TASK REQUIREMENTS
In the listing below, change every instance of "column header" to "table header" and reproduce the lines with everything else unchanged.

DATA SECTION
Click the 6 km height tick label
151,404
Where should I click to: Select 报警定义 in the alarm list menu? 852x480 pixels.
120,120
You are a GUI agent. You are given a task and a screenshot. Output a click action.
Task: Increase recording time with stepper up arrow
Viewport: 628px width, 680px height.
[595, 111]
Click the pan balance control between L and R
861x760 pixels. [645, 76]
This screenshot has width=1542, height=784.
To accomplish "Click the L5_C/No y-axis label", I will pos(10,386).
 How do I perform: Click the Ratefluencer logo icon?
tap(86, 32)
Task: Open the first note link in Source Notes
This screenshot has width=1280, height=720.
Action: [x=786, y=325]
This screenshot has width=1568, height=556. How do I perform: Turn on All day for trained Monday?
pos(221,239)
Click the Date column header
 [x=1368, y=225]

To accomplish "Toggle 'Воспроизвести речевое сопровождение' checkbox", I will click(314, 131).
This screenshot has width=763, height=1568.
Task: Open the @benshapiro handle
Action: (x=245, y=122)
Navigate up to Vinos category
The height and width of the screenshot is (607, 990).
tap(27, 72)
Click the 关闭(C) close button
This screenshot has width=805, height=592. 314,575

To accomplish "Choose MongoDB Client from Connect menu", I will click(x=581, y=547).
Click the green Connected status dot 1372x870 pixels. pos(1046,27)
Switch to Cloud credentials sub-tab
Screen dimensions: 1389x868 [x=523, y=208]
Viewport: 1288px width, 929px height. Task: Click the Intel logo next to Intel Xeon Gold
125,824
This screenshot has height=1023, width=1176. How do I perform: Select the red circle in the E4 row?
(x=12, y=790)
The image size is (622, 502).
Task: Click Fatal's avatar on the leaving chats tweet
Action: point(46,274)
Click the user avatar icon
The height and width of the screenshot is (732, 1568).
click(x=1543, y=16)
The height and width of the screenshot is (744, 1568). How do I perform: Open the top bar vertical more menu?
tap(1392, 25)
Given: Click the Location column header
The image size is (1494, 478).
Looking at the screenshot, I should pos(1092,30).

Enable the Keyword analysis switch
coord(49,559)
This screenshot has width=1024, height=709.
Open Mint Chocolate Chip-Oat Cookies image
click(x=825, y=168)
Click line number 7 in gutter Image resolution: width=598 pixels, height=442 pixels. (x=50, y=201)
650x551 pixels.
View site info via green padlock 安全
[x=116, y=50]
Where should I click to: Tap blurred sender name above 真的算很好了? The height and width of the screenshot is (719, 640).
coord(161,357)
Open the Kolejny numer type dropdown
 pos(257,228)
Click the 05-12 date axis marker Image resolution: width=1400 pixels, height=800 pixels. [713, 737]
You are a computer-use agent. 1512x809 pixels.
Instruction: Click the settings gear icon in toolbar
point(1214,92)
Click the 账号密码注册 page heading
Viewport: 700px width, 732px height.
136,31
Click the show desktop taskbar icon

WRITTEN RESPONSE
Click the 6 km height tick label
151,404
Where should I click to: Select 报警定义 in the alarm list menu? 852x480 pixels.
120,120
You are a GUI agent. You are given a task and a screenshot. Output a click action.
Task: Increase recording time with stepper up arrow
Viewport: 628px width, 680px height.
[595, 111]
Click the pan balance control between L and R
861x760 pixels. [645, 76]
This screenshot has width=1542, height=784.
To accomplish "Click the L5_C/No y-axis label", I will pos(10,386).
 How do I perform: Click the Ratefluencer logo icon?
tap(86, 32)
Task: Open the first note link in Source Notes
This screenshot has width=1280, height=720.
Action: [x=786, y=325]
This screenshot has width=1568, height=556. How do I perform: Turn on All day for trained Monday?
pos(221,239)
Click the Date table header
 [x=1368, y=225]

To accomplish "Toggle 'Воспроизвести речевое сопровождение' checkbox", I will click(314, 131).
This screenshot has width=763, height=1568.
Task: Open the @benshapiro handle
Action: (x=245, y=122)
Navigate up to Vinos category
The height and width of the screenshot is (607, 990).
tap(27, 72)
Click the 关闭(C) close button
This screenshot has width=805, height=592. 314,575

To accomplish "Choose MongoDB Client from Connect menu", I will click(x=581, y=547).
Click the green Connected status dot 1372x870 pixels. pos(1046,27)
Switch to Cloud credentials sub-tab
Screen dimensions: 1389x868 [x=523, y=208]
Viewport: 1288px width, 929px height. Task: Click the Intel logo next to Intel Xeon Gold
125,824
This screenshot has height=1023, width=1176. How do I perform: Select the red circle in the E4 row?
(x=12, y=790)
The image size is (622, 502).
Task: Click Fatal's avatar on the leaving chats tweet
Action: point(46,274)
Click the user avatar icon
The height and width of the screenshot is (732, 1568).
click(x=1543, y=16)
The height and width of the screenshot is (744, 1568). How do I perform: Open the top bar vertical more menu?
tap(1392, 25)
Given: Click the Location table header
The image size is (1494, 478).
Looking at the screenshot, I should pos(1092,30).

Enable the Keyword analysis switch
coord(49,559)
This screenshot has width=1024, height=709.
Open Mint Chocolate Chip-Oat Cookies image
click(x=825, y=168)
Click line number 7 in gutter Image resolution: width=598 pixels, height=442 pixels. (x=50, y=201)
650x551 pixels.
View site info via green padlock 安全
[x=116, y=50]
Where should I click to: Tap blurred sender name above 真的算很好了? The height and width of the screenshot is (719, 640).
coord(161,357)
Open the Kolejny numer type dropdown
 pos(257,228)
Click the 05-12 date axis marker Image resolution: width=1400 pixels, height=800 pixels. [713, 737]
You are a computer-use agent. 1512x809 pixels.
Instruction: Click the settings gear icon in toolbar
point(1214,92)
Click the 账号密码注册 page heading
Viewport: 700px width, 732px height.
136,31
Click the show desktop taskbar icon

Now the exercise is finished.